BIBLE HISTORY DAILY

Tablets of Jewish Exiles

Through May 15, 2016
Bible Lands Museum Jerusalem
Jerusalem, Israel
www.blmj.org

Tragic, yes. But, still, one of the defining events in Biblical history: the famous—or infamous—Babylonian Exile. The Bible records how the Kingdom of Judah rebelled against King Nebuchadnezzar II of Babylon (2 Kings 24). In response, Nebuchadnezzar burned the Temple, destroyed Jerusalem and hauled Judahite captives off to Babylon, where he settled them in Babylonian cities and villages around the River Chebar.
tablets-of-jewish-exiles
The Al-Yahudu Archive picks up the story where the Bible leaves off. Composed of about 200 tablets written in cuneiform, the archive records events from the daily lives of the exiled Judahites—from tax payments to rental agreements. From these documents, it becomes evident that the exiled Judahites were not slaves, but, rather, state dependents who retained their identity as a group. The latter is demonstrated by their names, which often contained the element Ya, Yahu or Yama (the Babylonian version of Yahu), meant to link them with their deity, Yahweh.

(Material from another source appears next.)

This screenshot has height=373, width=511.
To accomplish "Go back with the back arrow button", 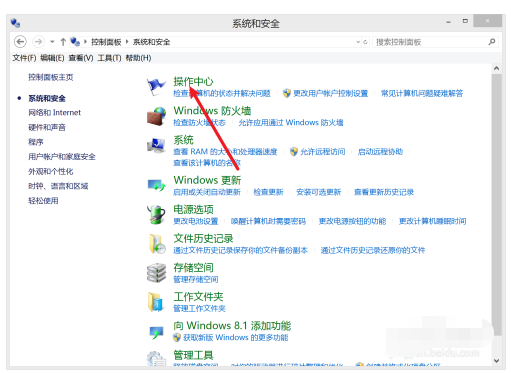I will (20, 42).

This archive is the focus of the exhibit By the Rivers of Babylon, which opened at the Bible Lands Museum Jerusalem in February 2015. Many of the tablets were written in Babylon at the city Al-Yahudu (the City of Judah), from which the archive derives its name.

The exhibit also includes artifacts from Jerusalem dating to the time of the Babylonian Exile, a Babylonian Talmud from 1948 and a replica of the Cyrus Cylinder that is often understood to provide background to the Biblical account that the Persian king Cyrus allowed Jewish exiles to return to their homeland and rebuild their Temple. The exhibit is accompanied by a beautiful catalog, By the Rivers of Babylon,1 which describes the Al-Yahudu Archive and addresses the three waves of exile—in 604, 597 and 587 B.C.E.—as well as the end of the Babylonian Exile and artwork depicting these Biblical episodes.


 

Notes

1 Filip Vukosavovic, By the Rivers of Babylon (Jerusalem: Bible Lands Museum Jerusalem, 2015).